Hoy concluye en Manzanillo la 54 edición de la Jornada Nacional de Homenaje a Manuel Navarro Luna, dedicada al 60 aniversario de su fallecimiento, el centenario de José Manuel Poveda, el natalicio del centenario del Comandante en Jefe Fidel Castro Ruz y los 15 años de la muerte de Julio Sánchez Chang, escritor manzanillero y presidente de la Uneac hasta su fallecimiento.
Manuel Navarro Luna, falleció el 15 de junio de 1966, a la edad de 72 años. Desde muy joven evidenció sus cualidades como poeta con una formación autodidacta.
En 1915 se da a conocer en el mundo poético cuando publica sus primeros versos en las revistas manzanilleras Penachos y Orto. Navarro Luna fue director de La Defensa y de La Montaña. Además fundó una filial de la Asociación de la Prensa y la Biblioteca Pública José Martí. En 1919 publica su primer libro titulado Ritmos Dolientes.
Le sigue Corazón Adentro en 1922 que lo llevo a la fama al recibir elogios de figuras tan prominentes como Bonifacio Byrne, Fernando Ortiz y Enrique José Varona.
Entre 1925 y 1927 se publicaron otros títulos como Siluetas Aldeanas, y Refugio, un poemario de amor. En 1928 al editarse el libro Surco, fue llamado a la capital por la intelectualidad de vanguardia, entre ellos Rubén Martínez Villena y Pablo de la Torriente Brau, para convertirse en uno de ellos.
A pesar de la fama alcanzada no dejó de ser fiel a su origen y escribió otros muchos libros de versos de temas populares y políticos y fue quizás uno de los bardos más leídos de su tiempo por la juventud.
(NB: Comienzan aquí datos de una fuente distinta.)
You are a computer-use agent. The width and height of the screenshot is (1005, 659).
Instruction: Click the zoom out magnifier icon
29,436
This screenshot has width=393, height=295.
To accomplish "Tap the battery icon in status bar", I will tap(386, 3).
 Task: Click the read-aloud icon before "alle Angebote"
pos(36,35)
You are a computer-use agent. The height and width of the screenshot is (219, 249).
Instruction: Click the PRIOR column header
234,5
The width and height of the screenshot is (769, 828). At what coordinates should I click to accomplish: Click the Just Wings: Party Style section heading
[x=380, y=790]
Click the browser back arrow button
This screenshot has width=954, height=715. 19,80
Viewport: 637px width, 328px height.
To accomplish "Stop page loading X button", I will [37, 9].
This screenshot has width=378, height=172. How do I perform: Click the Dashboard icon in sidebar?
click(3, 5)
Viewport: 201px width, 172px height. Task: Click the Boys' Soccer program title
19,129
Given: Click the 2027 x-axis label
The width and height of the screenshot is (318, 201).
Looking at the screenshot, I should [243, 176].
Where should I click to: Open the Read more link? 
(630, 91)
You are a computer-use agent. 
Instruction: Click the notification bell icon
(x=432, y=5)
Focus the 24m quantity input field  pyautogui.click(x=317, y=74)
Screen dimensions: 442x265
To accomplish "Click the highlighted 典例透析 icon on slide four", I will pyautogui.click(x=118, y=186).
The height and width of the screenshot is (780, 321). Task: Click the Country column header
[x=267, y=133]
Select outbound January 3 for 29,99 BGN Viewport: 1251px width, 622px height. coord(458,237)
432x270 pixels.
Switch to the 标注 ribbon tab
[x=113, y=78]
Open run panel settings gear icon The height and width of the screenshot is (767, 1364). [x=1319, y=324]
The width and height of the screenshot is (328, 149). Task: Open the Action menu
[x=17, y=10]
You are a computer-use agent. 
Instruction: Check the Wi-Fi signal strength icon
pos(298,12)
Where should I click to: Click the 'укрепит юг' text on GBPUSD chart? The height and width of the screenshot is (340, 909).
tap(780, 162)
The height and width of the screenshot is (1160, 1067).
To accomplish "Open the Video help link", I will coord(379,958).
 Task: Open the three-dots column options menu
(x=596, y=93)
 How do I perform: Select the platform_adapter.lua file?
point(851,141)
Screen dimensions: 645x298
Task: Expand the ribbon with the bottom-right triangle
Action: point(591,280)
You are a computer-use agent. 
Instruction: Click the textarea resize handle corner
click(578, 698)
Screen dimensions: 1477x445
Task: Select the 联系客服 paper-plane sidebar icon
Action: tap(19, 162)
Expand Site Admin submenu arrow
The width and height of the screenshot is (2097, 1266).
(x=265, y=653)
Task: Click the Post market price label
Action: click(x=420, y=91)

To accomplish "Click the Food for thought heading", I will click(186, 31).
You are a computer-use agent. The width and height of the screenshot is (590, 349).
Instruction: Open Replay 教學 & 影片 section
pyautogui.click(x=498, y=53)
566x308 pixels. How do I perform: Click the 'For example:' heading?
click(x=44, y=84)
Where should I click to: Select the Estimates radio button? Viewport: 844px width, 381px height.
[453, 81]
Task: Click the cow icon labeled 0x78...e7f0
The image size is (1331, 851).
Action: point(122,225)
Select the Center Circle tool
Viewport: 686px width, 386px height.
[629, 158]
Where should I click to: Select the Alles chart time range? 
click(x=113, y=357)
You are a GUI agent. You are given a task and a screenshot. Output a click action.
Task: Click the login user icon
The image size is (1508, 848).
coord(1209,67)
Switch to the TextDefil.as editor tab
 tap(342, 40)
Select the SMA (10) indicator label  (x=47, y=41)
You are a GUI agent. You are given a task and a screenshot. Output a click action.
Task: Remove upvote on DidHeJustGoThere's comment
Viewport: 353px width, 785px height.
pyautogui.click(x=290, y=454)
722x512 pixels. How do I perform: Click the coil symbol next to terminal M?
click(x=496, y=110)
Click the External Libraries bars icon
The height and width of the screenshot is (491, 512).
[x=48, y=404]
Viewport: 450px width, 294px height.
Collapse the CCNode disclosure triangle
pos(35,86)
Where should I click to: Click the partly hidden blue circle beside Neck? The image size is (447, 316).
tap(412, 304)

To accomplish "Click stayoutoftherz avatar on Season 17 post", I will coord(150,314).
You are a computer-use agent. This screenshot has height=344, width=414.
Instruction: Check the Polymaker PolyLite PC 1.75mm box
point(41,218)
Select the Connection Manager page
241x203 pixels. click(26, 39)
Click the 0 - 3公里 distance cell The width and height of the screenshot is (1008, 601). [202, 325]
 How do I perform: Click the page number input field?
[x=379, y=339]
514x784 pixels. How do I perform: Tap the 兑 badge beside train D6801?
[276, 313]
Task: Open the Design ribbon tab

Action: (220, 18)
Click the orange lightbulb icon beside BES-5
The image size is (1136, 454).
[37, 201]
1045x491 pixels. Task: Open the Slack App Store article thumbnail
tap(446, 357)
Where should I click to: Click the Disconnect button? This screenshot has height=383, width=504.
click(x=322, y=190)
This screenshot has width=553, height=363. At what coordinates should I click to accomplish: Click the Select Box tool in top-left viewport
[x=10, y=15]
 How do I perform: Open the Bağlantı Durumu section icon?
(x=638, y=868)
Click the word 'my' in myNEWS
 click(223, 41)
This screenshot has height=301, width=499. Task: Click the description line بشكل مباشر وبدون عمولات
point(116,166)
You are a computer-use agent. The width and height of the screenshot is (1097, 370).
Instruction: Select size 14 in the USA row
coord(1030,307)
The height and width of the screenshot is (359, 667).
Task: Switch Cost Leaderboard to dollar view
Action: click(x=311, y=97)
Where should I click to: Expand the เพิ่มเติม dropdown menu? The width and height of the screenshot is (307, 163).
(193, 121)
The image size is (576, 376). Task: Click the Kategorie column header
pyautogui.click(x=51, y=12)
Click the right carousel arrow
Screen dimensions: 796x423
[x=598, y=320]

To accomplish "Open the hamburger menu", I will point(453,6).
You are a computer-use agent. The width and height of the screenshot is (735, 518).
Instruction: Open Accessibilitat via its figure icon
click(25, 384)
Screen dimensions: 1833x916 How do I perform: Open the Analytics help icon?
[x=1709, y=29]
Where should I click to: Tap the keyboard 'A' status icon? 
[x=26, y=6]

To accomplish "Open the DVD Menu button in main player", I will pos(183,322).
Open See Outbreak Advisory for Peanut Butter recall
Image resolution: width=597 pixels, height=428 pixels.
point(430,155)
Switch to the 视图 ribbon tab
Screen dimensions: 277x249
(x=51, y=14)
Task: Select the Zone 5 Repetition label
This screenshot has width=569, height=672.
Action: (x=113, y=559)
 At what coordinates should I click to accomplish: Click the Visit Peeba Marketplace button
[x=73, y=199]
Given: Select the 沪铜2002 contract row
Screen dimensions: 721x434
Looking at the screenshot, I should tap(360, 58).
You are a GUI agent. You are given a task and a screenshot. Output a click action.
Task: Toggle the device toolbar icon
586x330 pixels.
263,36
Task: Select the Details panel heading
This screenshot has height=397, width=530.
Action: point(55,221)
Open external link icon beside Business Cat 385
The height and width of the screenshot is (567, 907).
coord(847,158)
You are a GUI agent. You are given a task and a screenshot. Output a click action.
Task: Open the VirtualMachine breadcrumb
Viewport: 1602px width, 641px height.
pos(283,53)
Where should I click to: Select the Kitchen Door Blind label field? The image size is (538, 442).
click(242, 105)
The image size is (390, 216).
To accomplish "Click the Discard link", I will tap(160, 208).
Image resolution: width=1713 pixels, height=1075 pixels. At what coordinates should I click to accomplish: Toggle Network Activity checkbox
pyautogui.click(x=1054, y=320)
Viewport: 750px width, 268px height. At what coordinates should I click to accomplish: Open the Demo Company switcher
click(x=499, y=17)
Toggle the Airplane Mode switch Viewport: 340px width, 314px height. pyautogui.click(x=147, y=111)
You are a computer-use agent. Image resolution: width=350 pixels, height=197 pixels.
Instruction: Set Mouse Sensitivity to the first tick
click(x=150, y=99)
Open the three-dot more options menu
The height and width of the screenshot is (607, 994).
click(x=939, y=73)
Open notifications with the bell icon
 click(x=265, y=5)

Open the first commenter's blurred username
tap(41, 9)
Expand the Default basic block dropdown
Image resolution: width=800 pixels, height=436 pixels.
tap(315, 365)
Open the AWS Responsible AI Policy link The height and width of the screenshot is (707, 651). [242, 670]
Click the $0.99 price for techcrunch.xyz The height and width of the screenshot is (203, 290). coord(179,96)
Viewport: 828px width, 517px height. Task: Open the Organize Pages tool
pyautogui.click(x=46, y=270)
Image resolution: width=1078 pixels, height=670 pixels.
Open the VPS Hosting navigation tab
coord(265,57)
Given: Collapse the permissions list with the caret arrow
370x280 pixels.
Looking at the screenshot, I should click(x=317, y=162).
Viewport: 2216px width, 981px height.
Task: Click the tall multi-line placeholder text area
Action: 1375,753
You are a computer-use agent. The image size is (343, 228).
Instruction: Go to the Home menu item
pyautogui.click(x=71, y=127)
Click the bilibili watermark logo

En 1936 su libro La Tierra Herida le volvió a ganar el respeto de la crítica especializada.
Se relaciona con la actividad revolucionaria cuando participa en un acto organizado por Agustín Martín Veloz, en Manzanillo para recordar el Día Internacional de los Trabajadores.
Allí leyó el soneto titulado Socialismo poema donde reflejaba cuál era su verdadera vocación revolucionaria.
Vano es luchar: La podredumbre suma
todo lo invade y lo corrompe todo.
Si el mar no forma en la ribera espuma
es porque la ribera tiene lodo.
Impera la estulticia de tal modo
que a su presencia la verdad se esfuma.
El que lucha se queda en un recodo
del camino, tendido entre la bruma.
Mientras la humanidad no se renueve,
mientras al hambre por demás aleve
el hombre tema como a un negro abismo,
no alzará su bandera victoriosa,
su bermeja bandera esplendorosa,
el Supremo Ideal del Socialismo.
En 1930 se une al Partido Comunista de Cuba y participa en actividades contra la dictadura de Gerardo Machado y la amenaza nazi-fascista que hostigaba al mundo por esos tiempos.
Trabaja en la primera alcaldía comunista de Cuba encabezada por Paquito Rosales, donde realiza una destacada labor. Luego del triunfo revolucionario de 1959, integró las milicias nacionales y participa en la limpia del Escambray y en la victoria de Playa Girón.
Aporta sus conocimientos en numerosas publicaciones nacionales como: Revista de Avance Letras, Social, Renacimiento, Unión, Bohemia, La Gaceta de Cuba, Verde Olivo y Hoy.
Uno de sus más significativos poemas es el titulado “El General Antonio”. Le siguieron otros como: Corazón Abierto (1922), Refugio (1927), Surco (1928), Siluetas Aldeanas (1929), Cartas de la Ciénaga (1932) Pulso y Onda (1936) La Tierra Herida (1943)
Aun quebrantada su salud que requiere de cuidados especiales Manuel Navarro Luna continuó ofreciendo charlas, conferencias, recitales y se mantuvo colaborando en distintas publicaciones cubanas hasta que se produjo su muerte, en la ciudad de La Habana.
Cada año se realiza una peregrinación hasta el lugar donde reposan sus restos y se entrega el premio Manuel Navarro Luna a los poemarios inéditos mejor logrados en la Isla.